You have this complex problem to solve with lots of logic. Perhaps your components have so many states that in the end you don’t get your head around it. useReducer() might help you reason about that logic.

  • When you want to do less “plumbing”

plumbing

Maybe you’ve already had to pass lots of props to another component. And that component has to pass it down to another component and that can go on and on… This is known as “plumbing” and can become quite cumbersome as if you have to change/remove/add props, you’d have to do that on each level and most probably update your typescript/proptypes as well. When all those states belong together, you could use useReducer() with either useContext() or React.createContext() to group them together and pass them down the line. Here’s an example from React’s official website.

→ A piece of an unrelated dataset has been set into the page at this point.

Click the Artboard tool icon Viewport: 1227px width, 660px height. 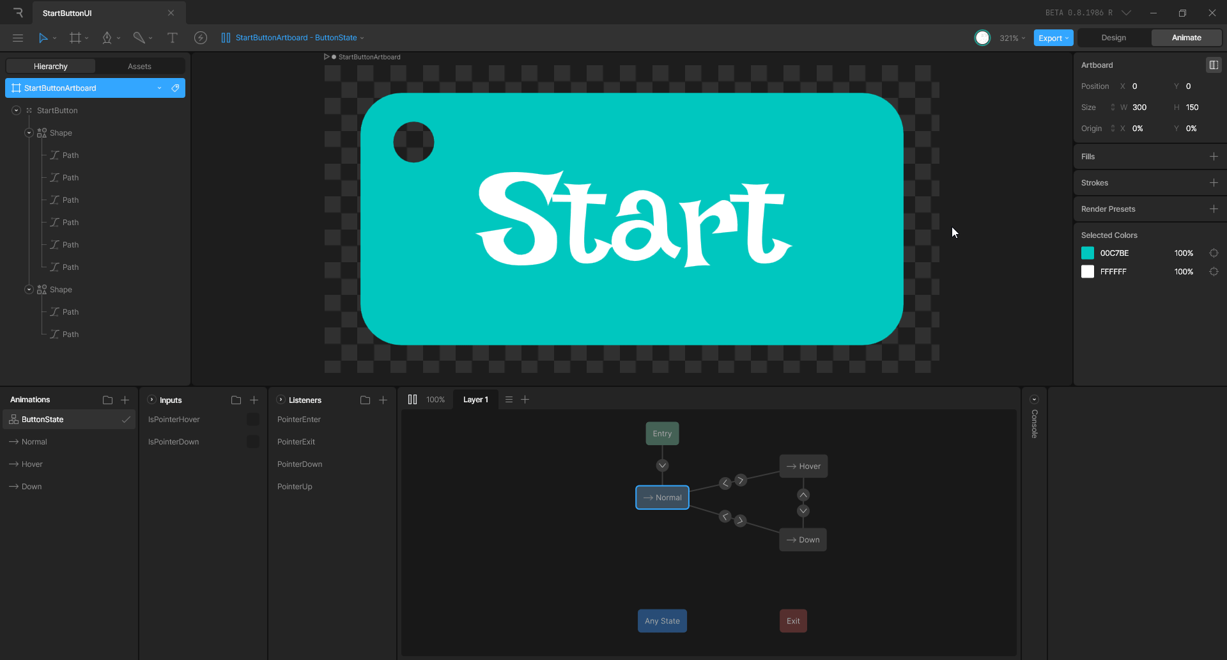75,38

  • When you’d like an easier way to make tests

Often when we use useState(), we’ll have to create a new function (called handlers) to take care of the logic that updates the state. Here’s a code snippet from a todo app using useState():

(Sandbox example of the todo app):

const [todo, setTodo] = useState();
 const [todos, setTodos] = useState([]);

function addTodo(value) {
  setTodos([...todos, { id: todos.length + 1, text: value ? value : todo }])
  setTodo("")
}

function removeTodo(id) {
  const newList = todos.filter(item => item.id !== id)
  setTodos(newList)

  ...
  <button onClick={() => addTodo()}>Add</button>
  ...
  <button onClick={() => removeTodo(todo.id)}>Remove</button>
  ...
}

Whereas when we used useReducer() in the todo app we call the same function, both for adding to the list or removing:

const [todoValue, setTodoValue] = useState();

function reducer(state, action) {
  switch (action.type) {
    case "remove":
      const newList = state.filter(item => item.id !== action.id)
      return newList
    case "add":
      setTodoValue("")
      return [...state, { id: state.length + 1, text: todoValue }]
    default:
      throw new Error()
  }
}

...
<button onClick={() => dispatch({ type: "add", text: todoValue })}>
...
<button onClick={() => dispatch({ type: "remove", id: todo.id })}>

Because there’s only one function, it becomes easier to test, easier to debug and also easier to reason about the component.

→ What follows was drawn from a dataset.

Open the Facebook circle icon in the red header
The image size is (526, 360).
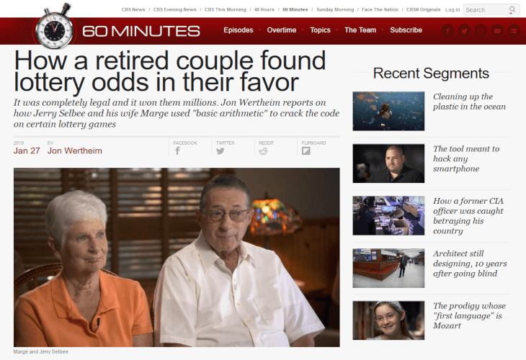click(x=447, y=31)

  • When you don’t know if you should use useReducer()

When you don’t have much experience with useReducer(), you can draft up your solution without useReducer() because useState() will always be able to get the job done and there’s nothing really wrong with it. You could always refactor it later.

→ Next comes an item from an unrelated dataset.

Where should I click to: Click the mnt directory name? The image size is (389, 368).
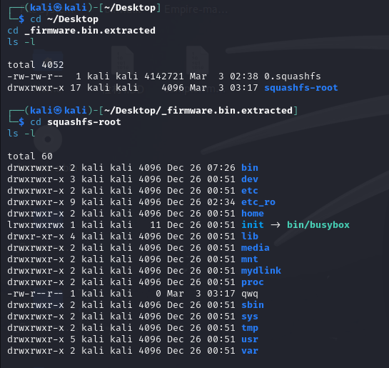(x=250, y=259)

When shouldn’t I use useReducer()?

  • When you have only individual state(s) in a component

Sometimes you only have one state in a component, or several states that don’t belong together. Here’s an example of a very simple toggle button:

disclaimer: turning radio button into a checkbox is a unique situation that you’ll probably never have to reproduce ever in real life

useState():

function ToggleButtonState({ initialCount }) {
  const [checked, toggle] = useState(false)

  return (
    <>
      useState() : Toggle the radio button
      <input
        type="radio"
        checked={checked}
        onChange={functionThatReturnsNull}
        onClick={() => toggle(!checked)}
      />
    </>
  )
}

vs. useReducer():

const initialState = { checked: false }

function reducer(state, action) {
  switch (action.type) {
    case "toggleCheck":
      return { checked: !state.checked }
    default:
      throw new Error()
  }
}

function ToggleButtonReducer() {
  const [state, dispatch] = useReducer(reducer, initialState)
  return (
    <>
      useReducer() : Toggle the radio button
      <input
        type="radio"
        checked={state.checked}
        onChange={functionThatReturnsNull}
        onClick={() => dispatch({ type: "toggleCheck" })}
      />
    </>
  )
}

Here useReducer() is quite an overkill. (The above code in CodeSandbox)

Summary

So now you’ve the powers to use useReducer() efficiently in your React apps which can save lots of headaches. If you’re not familiar with the javascript reducer() method or redux, it might take some time to put it into action but as you see, it’s definitely worth it. It can be a time saver and levels up your code!